YOUR TASK: Find each line in the records that contains the word "Image" and copy those lines out.

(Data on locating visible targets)
+ + +
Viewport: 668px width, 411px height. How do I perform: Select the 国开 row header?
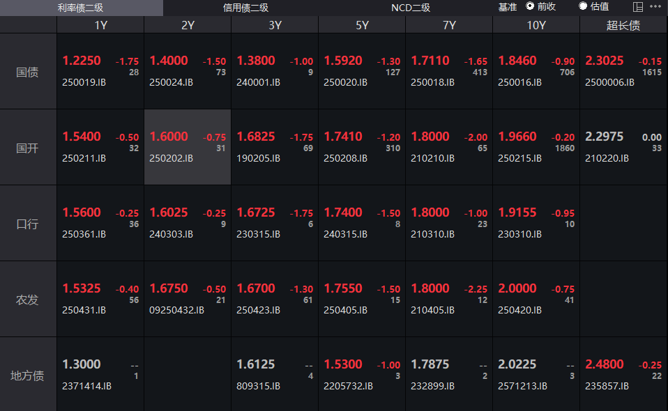pyautogui.click(x=28, y=148)
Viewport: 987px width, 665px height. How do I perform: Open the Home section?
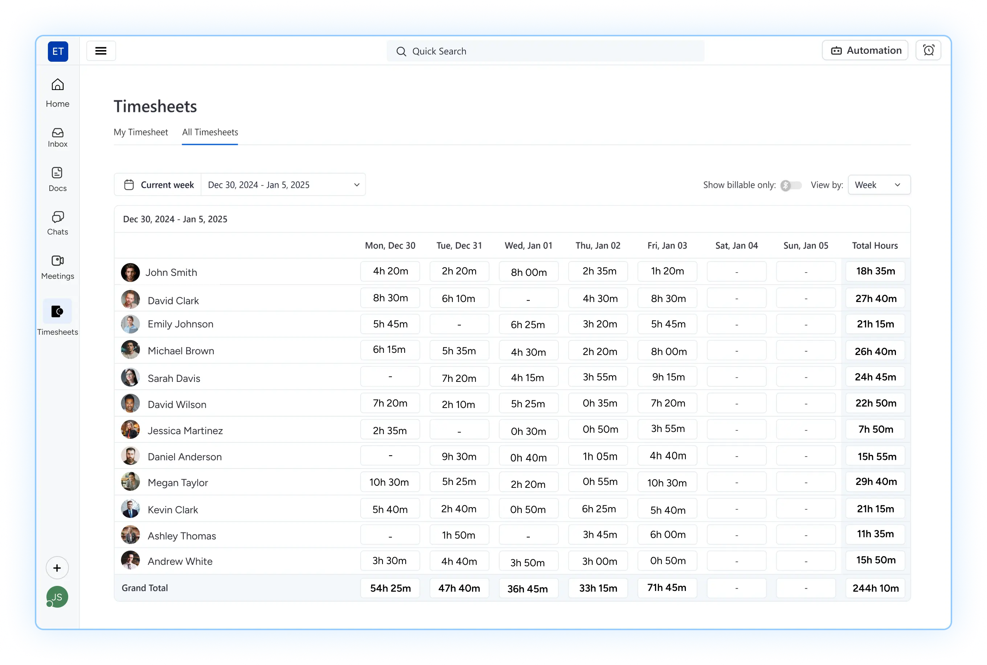click(57, 92)
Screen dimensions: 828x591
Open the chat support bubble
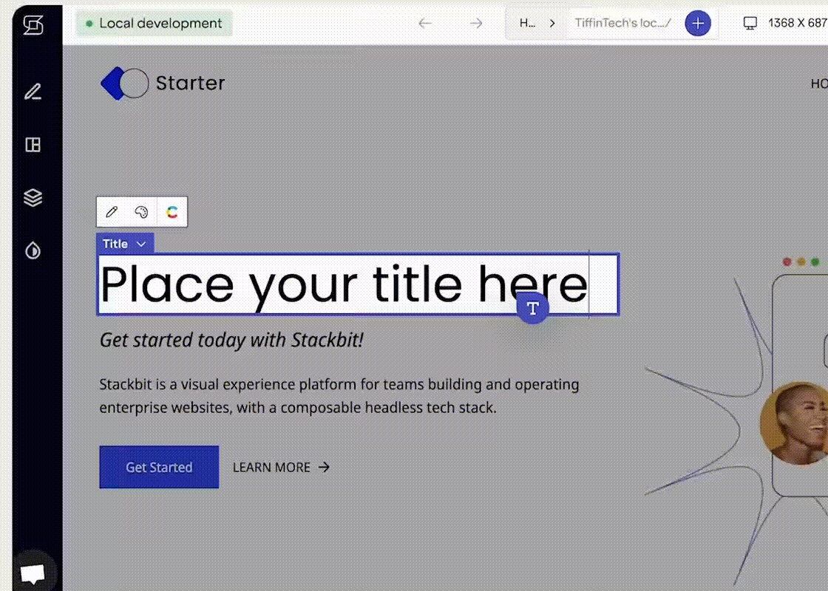pos(33,573)
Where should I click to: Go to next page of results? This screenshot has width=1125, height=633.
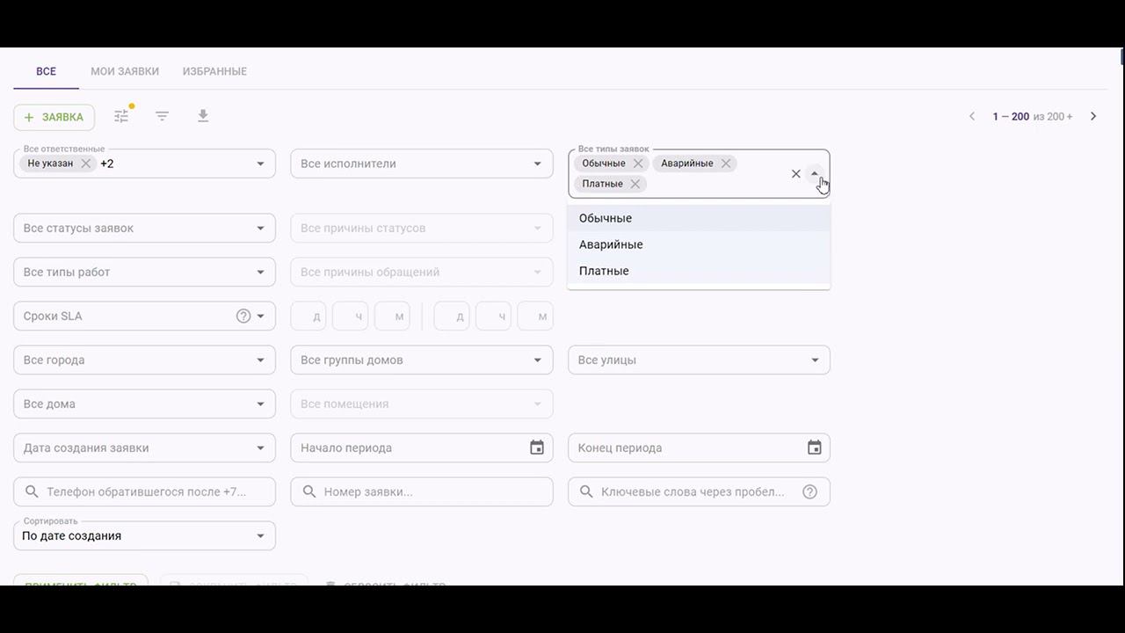coord(1093,116)

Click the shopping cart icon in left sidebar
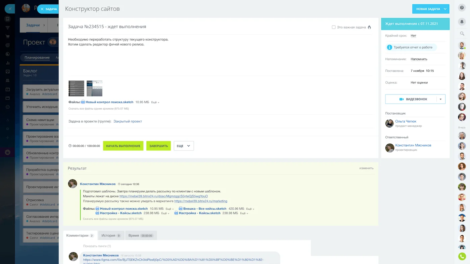pos(7,37)
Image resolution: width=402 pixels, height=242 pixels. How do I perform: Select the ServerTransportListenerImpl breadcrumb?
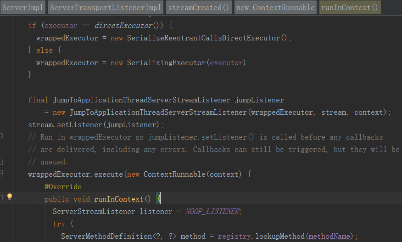point(106,7)
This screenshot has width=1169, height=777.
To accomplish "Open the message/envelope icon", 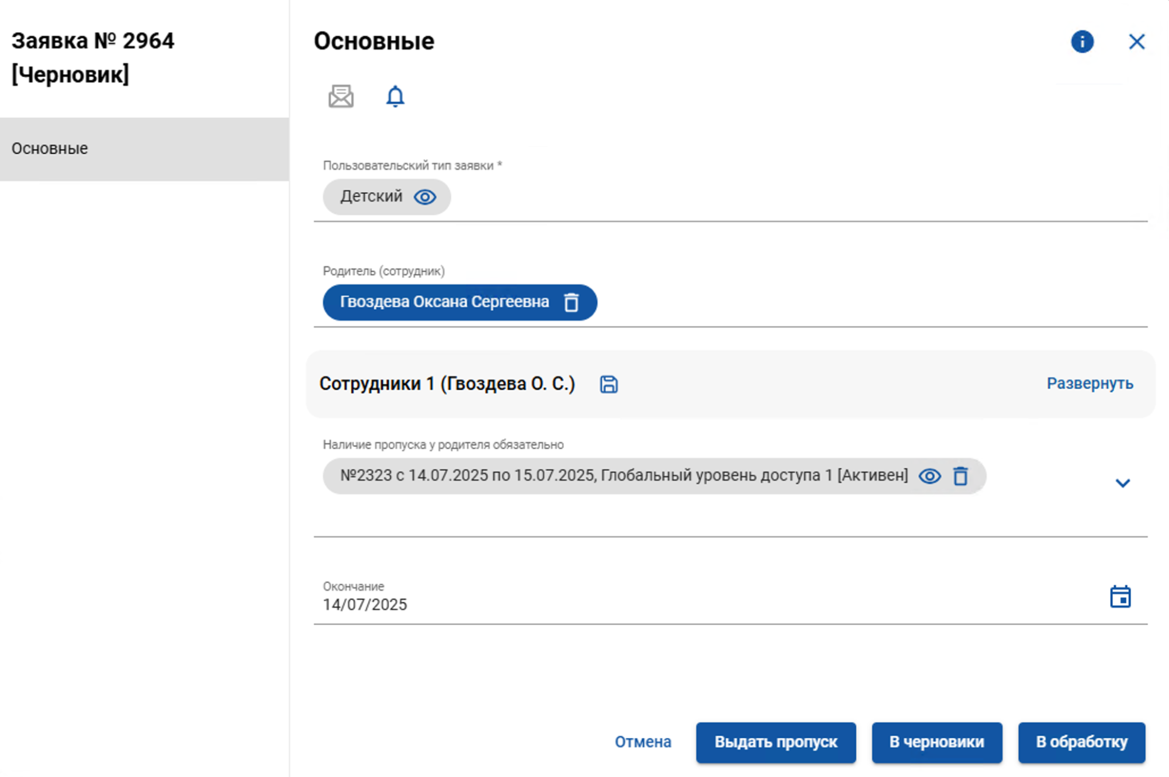I will 341,95.
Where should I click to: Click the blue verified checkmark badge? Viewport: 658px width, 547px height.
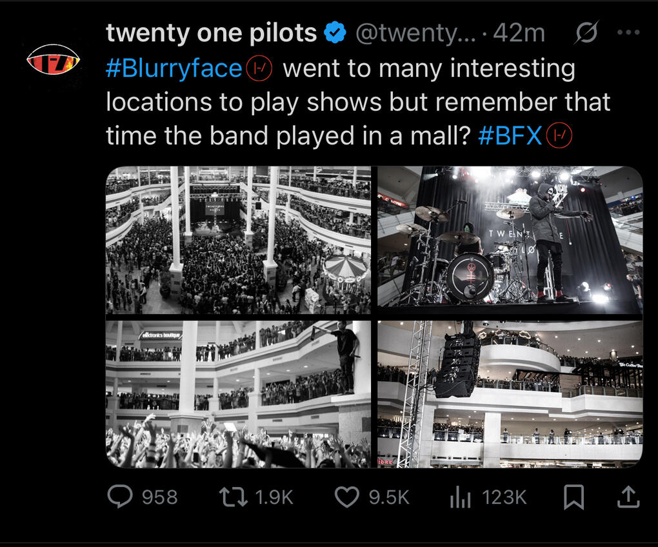[x=335, y=32]
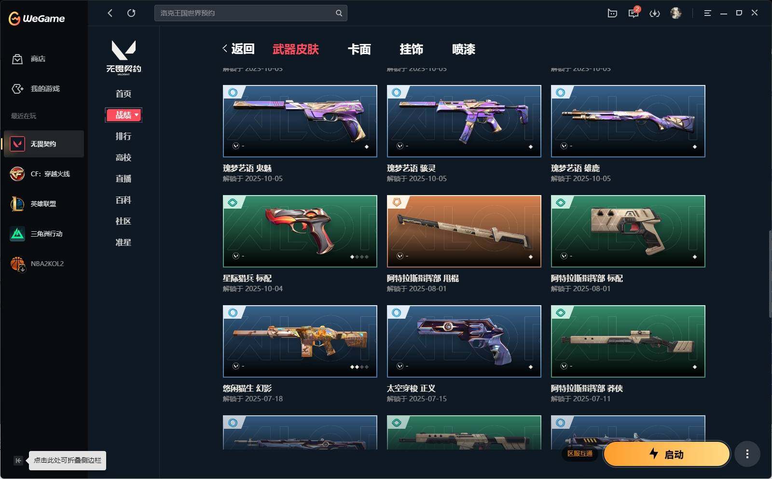Open the hamburger main menu

click(707, 13)
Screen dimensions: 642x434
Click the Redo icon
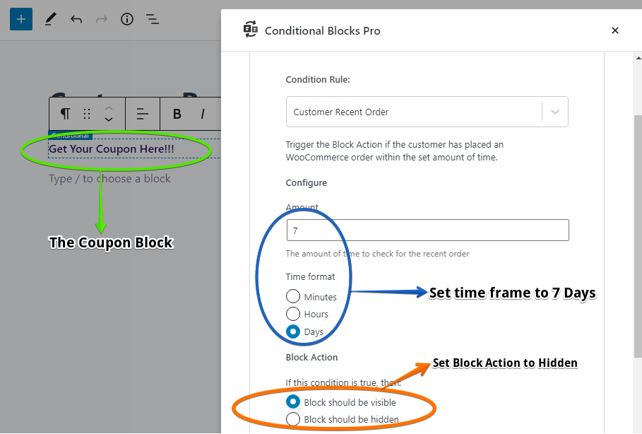coord(102,19)
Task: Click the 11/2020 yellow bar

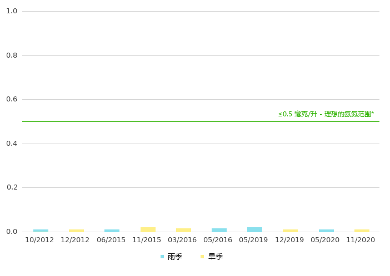Action: [x=362, y=231]
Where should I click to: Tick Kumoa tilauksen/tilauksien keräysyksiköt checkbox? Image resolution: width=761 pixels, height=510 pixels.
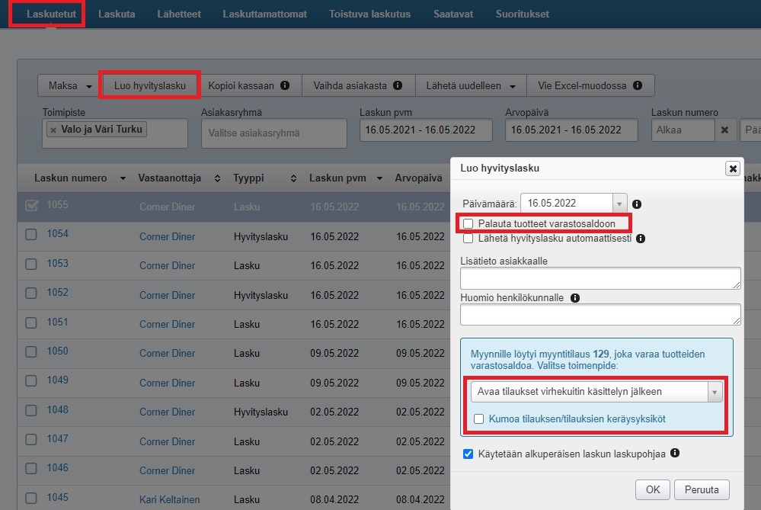coord(478,419)

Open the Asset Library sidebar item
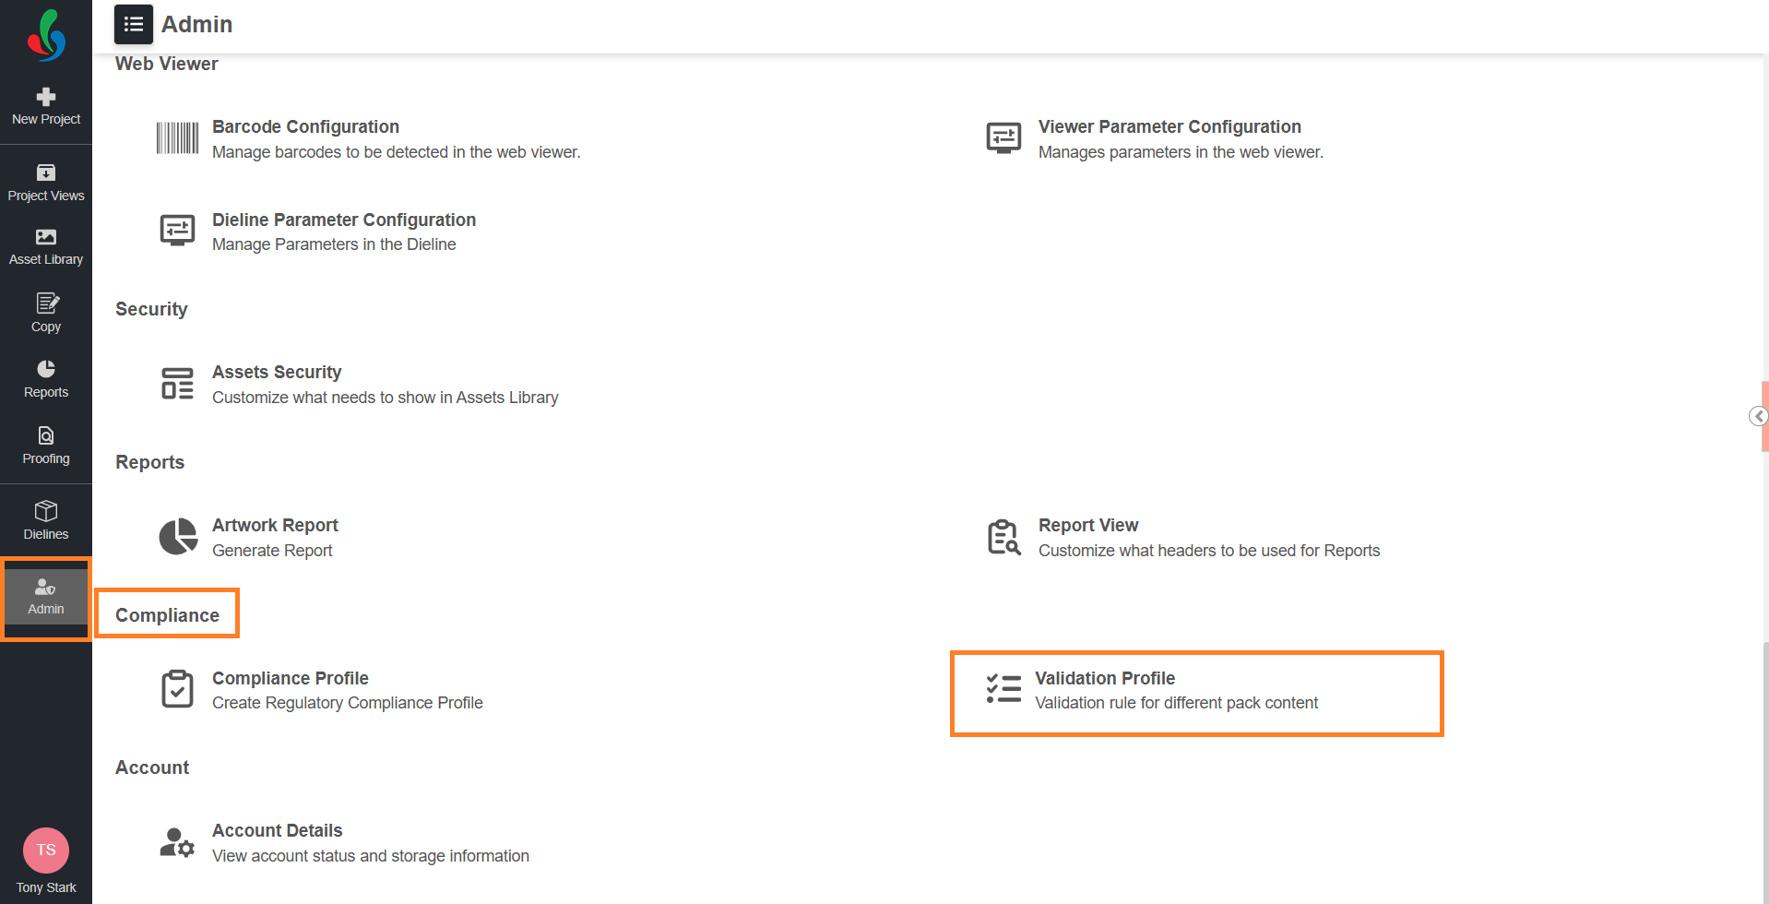[x=46, y=247]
+ + +
RESULT OF THE EXERCISE:
Image resolution: width=402 pixels, height=242 pixels. How do I perform: Select the ServerTransportListenerImpl breadcrumb?
Where should I click to: Tick Kumoa tilauksen/tilauksien keräysyksiköt checkbox? Image resolution: width=761 pixels, height=510 pixels.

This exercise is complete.